INTRODUCTION:
The idea to be explored here in the
entries which will for the time being be connected under the title
(perhaps too cutely) The Naming Ape, is that Humans are simply
animals fundamentally indistinguishable from other animals. In this
regard one of the things which does distinguish humans in our use of
language, and specifically how we filter our experiences through
language and naming living more within out conceptualizations than
the actual world we inhabit. This for the time being raises three
prime questions in my mind, many more no doubt to be added as I go.
Firstly how did we develop our systems of naming and how does it
influence and effect our experience of the world? Secondly how do
animals experience the world around them without the mitigation of
language and conceptualization? Thirdly how might we understand those
aspects of the world which we currently comprehend in a
conceptualized fashion free of these concepts and filters? These are
all complex questions which no doubt draw on various areas of study
which are outside of my expertise, historical, anthropological,
neurological, and I will attempt to address them as best I can, but
it is of course also important to identify and accept the limitations
inherent in any project.
The Usefulness of Conceptualizations
I do not mean for my attack on the
human action of conceptualization to be taken as a devaluing of it.

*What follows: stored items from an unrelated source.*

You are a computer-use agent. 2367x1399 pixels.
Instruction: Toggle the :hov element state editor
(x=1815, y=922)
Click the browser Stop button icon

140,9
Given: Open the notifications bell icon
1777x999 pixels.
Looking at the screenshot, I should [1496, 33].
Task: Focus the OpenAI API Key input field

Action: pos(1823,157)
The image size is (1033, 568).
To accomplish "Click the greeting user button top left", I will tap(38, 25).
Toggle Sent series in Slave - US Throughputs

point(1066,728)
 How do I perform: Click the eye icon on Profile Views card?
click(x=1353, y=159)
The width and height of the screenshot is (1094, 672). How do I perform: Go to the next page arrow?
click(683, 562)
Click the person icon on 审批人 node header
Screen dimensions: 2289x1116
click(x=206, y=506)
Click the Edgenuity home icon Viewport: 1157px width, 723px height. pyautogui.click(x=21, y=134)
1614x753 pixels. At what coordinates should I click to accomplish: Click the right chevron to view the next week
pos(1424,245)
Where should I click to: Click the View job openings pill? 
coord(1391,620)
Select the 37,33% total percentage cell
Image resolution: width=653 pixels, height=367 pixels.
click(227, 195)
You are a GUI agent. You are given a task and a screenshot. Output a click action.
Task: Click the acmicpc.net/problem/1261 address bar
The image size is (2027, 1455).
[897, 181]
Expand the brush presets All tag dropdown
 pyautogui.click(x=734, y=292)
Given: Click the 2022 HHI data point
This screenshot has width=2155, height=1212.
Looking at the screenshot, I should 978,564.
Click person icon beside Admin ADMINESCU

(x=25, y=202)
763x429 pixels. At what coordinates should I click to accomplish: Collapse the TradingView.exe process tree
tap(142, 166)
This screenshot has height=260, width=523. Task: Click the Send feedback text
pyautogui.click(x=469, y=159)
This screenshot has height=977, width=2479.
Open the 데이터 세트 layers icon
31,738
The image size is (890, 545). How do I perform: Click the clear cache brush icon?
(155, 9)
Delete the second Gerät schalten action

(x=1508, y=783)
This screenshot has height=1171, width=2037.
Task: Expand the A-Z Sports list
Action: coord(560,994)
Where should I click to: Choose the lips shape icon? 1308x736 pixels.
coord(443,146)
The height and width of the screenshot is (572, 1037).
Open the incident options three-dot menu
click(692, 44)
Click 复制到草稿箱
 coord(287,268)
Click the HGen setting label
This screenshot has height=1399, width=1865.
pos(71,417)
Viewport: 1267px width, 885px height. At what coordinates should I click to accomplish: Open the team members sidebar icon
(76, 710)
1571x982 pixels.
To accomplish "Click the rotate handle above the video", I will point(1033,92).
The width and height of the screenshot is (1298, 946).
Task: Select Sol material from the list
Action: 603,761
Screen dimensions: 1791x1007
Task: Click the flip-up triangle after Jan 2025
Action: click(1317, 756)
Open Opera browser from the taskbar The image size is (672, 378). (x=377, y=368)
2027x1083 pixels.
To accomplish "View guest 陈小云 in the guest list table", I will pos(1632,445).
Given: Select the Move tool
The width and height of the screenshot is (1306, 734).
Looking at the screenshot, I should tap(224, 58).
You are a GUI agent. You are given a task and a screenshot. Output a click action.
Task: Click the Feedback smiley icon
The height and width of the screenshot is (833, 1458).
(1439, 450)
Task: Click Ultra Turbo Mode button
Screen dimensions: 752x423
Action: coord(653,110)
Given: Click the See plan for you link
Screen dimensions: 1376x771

The truth is that on a day to day basis conceptualizing the world
around us is not only a necessary part of living in the world but is
most likely the cause of the success of the human species in
competing with other possible apex species on the planet. The use of
concepts is what has allowed us to store large amounts of information
in our brains and draw conclusions about current and likely future
experiences from those in our past. We do not need to remember all
parts about all things but can instead extrapolate from the
particular to the general. We are able to categorize and systematize
our knowledge about the world. The problem comes in through our
mistake in believing our concepts, categories, and systems reveal
essential truths about the world and are more than the useful tools
developed through generations of trial and error, and empirical
investigation, through the process of evolution as those ancestors
whose brains favored certain mental processes over other succeeded
and passed such preferences down to us today. [This claim of an
evolutionary source for our mental processes may seem strange,
perhaps it does not, I intend to discuss this further later on but to
quickly address it; Those ancestors whose brain structures allowed
them a more accurate and complete mental representation of the world
around them succeeded to a greater extent than did others and so had
more children etc. This is how human beings came to be predominantly
visual in their experiences of the world, no doubt somewhere along
the chain there were those who relied more on their hearing, or sense
of smell perhaps, to tell them about the world. There are obvious
benefits to these systems and obvious detriments, bats and dogs for
example have found a niche with in them.] (This section will likely
be removed and expanded elsewhere) We mistake our limited
understanding of the world around us, filtered through our
preconceived categories, concepts, and systems, for reality because
we mistake our categories, concepts, and systems for reality. Perhaps
one of the most striking examples of this behavior is found in our
system of categorization for animal life. In the 18th
century our brightest minds led by Linnaeus began replacing the
Aristotelian taxonomy with a standardized binomial system for naming
all organisms. This was a noble effort and one which provided the
foundation for many great advances of our understanding of the world
around us, including Darwin's revolutionary description of how such
distinctions developed over time. Now however through the discovery
of genetics and DNA we are able to map this development more
precisely and see where our past system of classification broke down
placing animals together according to physiological similarities
which in truth developed independently of one another most likely in
response to similar external factors. It was the discovery of the
process of change over time itself however which put the nail in the
coffin of the system of categorization as an accurate depiction of
reality. This does not negate the essential usefulness of the system,
but only its reliability as a source of truth.